Greg smiled as he watched Brent's partner kiss him gently.
"I think that's a wonderful idea." Justin turned toward the man who had spoken out. "Would you and your husband be willing to talk to us about that? We are here a few more days."
"What do you think, Kerry? We could explain our system to them," the man asked his partner. Turning back to Justin when the brat nodded, the man said, "I'm Marty and this is Kerry."
As the four men shook hands and made plans to meet later, Greg looked up at Saul. When Saul winked at him, Greg smiled. This was exactly what Saul wanted. He wanted the men to come together in this seminar and make lasting friendships. That way they could mentor each other.
"So what you all are saying is that discipline doesn't change, but the details do. And from what I'm hearing, each relationship is a bit different. Yes?" Saul asked the group. The men all nodded their agreement with his statement. "And your relationship will change as time goes on. Is that what you are saying?"
"I think discipline goes through phases just like your life does," Clayton said. "Greg certainly doesn't need my help with getting up to go to work. When we first were married he was working in restaurant."
Greg shook his head. "I hated that job."
"Oh yeah you did and you let everyone know it." Clayton smiled at him. "So we had a rule about being late to work or leaving early. But now he loves his job so we don't need those kind of rules anymore."
"Rules change. Needs change," Saul confirmed. "Communication is the key to learning about these changes. So are we in agreement that discipline is an evolving part of a relationship?"
While the men around him talked, Greg felt the last of the stress melt away. He and Clayton were alright. They'd gone through tough times in the last few years. Careers, friends and families had pulled them in several directions. The discipline of their relationship had changed, but that was alright too. Greg leaned against Clayton, happy to be here with him. Their vacation ended in two days, but the effects of their time spent together would be lasting.

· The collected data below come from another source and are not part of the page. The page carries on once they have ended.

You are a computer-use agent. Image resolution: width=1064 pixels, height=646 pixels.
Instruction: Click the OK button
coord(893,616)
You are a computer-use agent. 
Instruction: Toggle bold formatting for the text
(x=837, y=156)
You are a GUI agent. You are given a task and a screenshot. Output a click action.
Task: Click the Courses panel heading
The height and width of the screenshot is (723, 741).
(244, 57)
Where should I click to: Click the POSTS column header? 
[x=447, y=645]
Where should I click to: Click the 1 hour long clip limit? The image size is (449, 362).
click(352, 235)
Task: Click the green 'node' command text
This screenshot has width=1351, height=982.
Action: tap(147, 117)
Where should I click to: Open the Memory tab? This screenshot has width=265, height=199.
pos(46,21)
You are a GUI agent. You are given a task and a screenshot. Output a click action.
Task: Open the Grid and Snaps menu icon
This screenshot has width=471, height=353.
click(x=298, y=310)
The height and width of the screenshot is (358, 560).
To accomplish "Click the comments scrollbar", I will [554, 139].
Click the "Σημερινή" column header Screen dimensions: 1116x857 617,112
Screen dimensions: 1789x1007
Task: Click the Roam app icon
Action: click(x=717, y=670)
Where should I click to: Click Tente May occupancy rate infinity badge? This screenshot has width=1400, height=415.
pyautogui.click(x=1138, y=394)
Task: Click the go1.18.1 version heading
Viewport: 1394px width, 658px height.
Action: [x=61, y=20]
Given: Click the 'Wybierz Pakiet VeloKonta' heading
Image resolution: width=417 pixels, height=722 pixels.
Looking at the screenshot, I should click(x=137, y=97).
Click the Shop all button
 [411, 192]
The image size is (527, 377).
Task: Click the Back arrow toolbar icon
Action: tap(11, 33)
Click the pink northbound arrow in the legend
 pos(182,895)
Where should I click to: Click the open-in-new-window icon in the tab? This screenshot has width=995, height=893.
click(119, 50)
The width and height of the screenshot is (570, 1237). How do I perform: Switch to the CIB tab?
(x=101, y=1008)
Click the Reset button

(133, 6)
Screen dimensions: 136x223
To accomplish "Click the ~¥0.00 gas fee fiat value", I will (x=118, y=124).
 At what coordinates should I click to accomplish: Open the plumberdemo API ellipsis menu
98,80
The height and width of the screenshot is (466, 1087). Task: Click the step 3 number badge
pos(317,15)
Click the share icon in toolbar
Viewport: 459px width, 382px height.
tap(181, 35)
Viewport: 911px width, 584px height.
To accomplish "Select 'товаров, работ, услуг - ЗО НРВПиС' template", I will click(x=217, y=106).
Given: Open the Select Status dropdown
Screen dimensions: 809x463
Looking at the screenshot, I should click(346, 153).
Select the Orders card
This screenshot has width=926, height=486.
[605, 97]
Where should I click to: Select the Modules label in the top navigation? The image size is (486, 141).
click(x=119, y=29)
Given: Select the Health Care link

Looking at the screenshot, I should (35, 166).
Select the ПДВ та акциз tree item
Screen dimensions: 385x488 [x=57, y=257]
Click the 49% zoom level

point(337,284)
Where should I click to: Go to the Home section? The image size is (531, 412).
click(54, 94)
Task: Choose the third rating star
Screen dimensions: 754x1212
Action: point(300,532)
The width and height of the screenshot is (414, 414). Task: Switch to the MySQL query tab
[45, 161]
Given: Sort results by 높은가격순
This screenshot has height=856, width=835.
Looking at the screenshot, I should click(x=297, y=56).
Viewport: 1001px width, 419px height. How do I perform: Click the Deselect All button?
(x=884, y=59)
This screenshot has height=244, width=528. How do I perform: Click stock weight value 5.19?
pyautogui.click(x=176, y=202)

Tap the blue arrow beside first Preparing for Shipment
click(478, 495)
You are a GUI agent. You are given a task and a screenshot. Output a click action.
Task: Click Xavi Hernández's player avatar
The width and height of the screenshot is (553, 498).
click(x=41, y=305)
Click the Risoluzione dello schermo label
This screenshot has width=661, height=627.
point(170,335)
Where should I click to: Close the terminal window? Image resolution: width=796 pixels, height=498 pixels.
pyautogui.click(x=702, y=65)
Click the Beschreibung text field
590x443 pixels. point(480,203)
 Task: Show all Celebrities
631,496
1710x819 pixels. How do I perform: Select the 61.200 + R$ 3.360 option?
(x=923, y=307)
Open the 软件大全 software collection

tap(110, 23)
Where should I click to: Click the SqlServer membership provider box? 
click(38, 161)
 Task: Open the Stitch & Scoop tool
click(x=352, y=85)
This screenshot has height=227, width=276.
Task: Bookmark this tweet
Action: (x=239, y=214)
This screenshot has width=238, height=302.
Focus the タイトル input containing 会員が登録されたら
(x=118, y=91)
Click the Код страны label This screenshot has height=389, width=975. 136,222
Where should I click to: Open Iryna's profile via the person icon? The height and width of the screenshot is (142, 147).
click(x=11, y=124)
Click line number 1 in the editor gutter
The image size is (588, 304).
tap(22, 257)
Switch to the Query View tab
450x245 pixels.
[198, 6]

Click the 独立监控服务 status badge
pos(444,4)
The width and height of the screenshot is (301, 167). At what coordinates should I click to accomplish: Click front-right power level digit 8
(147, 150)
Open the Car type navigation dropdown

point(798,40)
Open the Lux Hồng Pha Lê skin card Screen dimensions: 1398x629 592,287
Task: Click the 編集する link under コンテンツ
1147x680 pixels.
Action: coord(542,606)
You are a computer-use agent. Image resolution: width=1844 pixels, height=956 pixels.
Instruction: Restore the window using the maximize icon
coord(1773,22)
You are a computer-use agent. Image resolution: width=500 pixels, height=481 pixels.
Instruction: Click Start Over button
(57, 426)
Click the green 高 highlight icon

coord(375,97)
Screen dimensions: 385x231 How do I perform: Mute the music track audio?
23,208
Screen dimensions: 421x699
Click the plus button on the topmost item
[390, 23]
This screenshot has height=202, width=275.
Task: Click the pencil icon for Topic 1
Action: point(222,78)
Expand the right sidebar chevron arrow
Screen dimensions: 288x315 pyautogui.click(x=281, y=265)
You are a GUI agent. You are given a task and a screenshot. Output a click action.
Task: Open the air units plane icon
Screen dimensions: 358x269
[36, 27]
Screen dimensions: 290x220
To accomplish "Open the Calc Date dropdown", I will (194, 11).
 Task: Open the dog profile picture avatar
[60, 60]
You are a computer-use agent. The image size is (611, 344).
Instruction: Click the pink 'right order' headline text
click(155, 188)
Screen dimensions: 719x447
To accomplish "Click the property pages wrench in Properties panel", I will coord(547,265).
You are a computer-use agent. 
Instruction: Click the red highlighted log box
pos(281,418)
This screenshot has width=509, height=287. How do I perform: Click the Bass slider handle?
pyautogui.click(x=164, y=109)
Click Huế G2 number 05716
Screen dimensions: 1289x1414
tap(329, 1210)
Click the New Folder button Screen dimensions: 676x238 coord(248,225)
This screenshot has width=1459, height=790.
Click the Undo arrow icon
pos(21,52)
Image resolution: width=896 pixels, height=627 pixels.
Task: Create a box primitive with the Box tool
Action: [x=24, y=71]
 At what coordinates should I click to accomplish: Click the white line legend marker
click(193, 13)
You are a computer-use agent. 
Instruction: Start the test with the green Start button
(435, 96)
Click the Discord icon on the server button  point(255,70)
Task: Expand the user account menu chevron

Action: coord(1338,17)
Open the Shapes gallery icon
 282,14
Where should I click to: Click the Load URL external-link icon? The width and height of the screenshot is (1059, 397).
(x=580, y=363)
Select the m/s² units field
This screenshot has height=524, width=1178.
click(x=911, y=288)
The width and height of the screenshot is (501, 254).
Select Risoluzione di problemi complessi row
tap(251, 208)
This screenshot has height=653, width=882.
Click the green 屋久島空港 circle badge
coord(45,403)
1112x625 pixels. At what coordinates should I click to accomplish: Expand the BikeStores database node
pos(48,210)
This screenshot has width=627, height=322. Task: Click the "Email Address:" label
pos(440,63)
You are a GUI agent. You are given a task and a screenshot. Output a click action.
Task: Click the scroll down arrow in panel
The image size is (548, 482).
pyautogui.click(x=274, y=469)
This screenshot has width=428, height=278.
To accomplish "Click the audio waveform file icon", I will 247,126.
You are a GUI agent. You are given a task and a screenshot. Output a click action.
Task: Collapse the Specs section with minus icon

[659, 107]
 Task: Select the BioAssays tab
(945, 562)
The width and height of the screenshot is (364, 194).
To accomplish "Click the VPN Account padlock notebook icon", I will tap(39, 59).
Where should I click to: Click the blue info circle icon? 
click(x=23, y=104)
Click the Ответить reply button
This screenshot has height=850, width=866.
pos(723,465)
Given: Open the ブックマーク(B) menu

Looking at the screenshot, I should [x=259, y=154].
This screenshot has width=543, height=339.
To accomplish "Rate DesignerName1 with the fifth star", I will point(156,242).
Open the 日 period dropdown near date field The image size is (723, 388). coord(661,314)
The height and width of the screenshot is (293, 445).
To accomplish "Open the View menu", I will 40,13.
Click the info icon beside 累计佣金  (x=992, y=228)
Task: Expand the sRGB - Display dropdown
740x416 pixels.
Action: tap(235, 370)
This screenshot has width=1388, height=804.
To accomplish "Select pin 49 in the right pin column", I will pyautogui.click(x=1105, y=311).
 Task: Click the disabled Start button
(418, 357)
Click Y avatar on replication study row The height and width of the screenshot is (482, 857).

As the seminar ended, all the men seemed more relaxed. Like friends gathering together instead of strangers talking about their relationships. Saul bid everyone a good afternoon and then walked toward Greg.
"Would you two like to meet for dinner? I know Jerome would love to see the both of you."
"I think that would be great," Clayton said after Greg had nodded his consent. "We could meet in the restaurant about six."
With dinner plans firmly set, Greg put his coat back on. The cold, winter air of Maine hit him hard, but with Clayton's arm wrapped around him, he was content. Life changed and so did their relationship, but the love they had for each other remained constant.